_Task goal_. Copy out all the records below, switching "hamburger menu" to "navigation menu" and changing nothing else.
▼
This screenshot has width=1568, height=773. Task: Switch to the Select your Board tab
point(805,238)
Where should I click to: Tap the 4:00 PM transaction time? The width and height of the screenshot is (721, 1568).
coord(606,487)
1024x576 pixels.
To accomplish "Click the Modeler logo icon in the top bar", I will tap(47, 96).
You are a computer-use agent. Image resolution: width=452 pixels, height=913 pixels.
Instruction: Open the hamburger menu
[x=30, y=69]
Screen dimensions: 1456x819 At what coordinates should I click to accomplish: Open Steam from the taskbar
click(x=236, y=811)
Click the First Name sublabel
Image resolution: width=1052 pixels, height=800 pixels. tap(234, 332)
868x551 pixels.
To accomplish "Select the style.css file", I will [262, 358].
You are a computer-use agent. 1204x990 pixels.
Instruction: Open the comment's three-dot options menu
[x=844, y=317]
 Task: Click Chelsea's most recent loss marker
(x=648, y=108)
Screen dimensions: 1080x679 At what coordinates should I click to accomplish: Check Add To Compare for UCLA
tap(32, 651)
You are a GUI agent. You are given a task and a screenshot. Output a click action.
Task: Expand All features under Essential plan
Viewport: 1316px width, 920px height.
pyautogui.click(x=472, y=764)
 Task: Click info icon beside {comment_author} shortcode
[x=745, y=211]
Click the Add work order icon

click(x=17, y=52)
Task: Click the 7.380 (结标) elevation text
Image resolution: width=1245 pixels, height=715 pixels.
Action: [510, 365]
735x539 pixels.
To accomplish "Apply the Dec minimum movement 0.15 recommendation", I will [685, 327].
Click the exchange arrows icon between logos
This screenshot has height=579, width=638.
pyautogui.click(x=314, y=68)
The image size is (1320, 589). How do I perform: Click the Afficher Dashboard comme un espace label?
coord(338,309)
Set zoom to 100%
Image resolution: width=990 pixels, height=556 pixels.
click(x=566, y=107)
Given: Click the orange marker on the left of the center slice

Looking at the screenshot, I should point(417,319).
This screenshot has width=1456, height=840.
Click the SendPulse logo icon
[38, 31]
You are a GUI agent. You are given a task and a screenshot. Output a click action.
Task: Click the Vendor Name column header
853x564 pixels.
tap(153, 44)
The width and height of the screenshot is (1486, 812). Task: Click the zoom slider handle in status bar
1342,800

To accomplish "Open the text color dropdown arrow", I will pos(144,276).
▲
_Task response_.
This screenshot has width=1568, height=773. Task: Switch to the Select your Board tab
point(805,238)
Where should I click to: Tap the 4:00 PM transaction time? The width and height of the screenshot is (721, 1568).
coord(606,487)
1024x576 pixels.
To accomplish "Click the Modeler logo icon in the top bar", I will tap(47, 96).
You are a computer-use agent. Image resolution: width=452 pixels, height=913 pixels.
Instruction: Open the navigation menu
[x=30, y=69]
Screen dimensions: 1456x819 At what coordinates should I click to accomplish: Open Steam from the taskbar
click(x=236, y=811)
Click the First Name sublabel
Image resolution: width=1052 pixels, height=800 pixels. tap(234, 332)
868x551 pixels.
To accomplish "Select the style.css file", I will [262, 358].
You are a computer-use agent. 1204x990 pixels.
Instruction: Open the comment's three-dot options menu
[x=844, y=317]
 Task: Click Chelsea's most recent loss marker
(x=648, y=108)
Screen dimensions: 1080x679 At what coordinates should I click to accomplish: Check Add To Compare for UCLA
tap(32, 651)
You are a GUI agent. You are given a task and a screenshot. Output a click action.
Task: Expand All features under Essential plan
Viewport: 1316px width, 920px height.
pyautogui.click(x=472, y=764)
 Task: Click info icon beside {comment_author} shortcode
[x=745, y=211]
Click the Add work order icon

click(x=17, y=52)
Task: Click the 7.380 (结标) elevation text
Image resolution: width=1245 pixels, height=715 pixels.
Action: [510, 365]
735x539 pixels.
To accomplish "Apply the Dec minimum movement 0.15 recommendation", I will [685, 327].
Click the exchange arrows icon between logos
This screenshot has height=579, width=638.
pyautogui.click(x=314, y=68)
The image size is (1320, 589). How do I perform: Click the Afficher Dashboard comme un espace label?
coord(338,309)
Set zoom to 100%
Image resolution: width=990 pixels, height=556 pixels.
click(x=566, y=107)
Given: Click the orange marker on the left of the center slice

Looking at the screenshot, I should point(417,319).
This screenshot has width=1456, height=840.
Click the SendPulse logo icon
[38, 31]
You are a GUI agent. You are given a task and a screenshot. Output a click action.
Task: Click the Vendor Name column header
853x564 pixels.
tap(153, 44)
The width and height of the screenshot is (1486, 812). Task: Click the zoom slider handle in status bar
1342,800

To accomplish "Open the text color dropdown arrow", I will pos(144,276).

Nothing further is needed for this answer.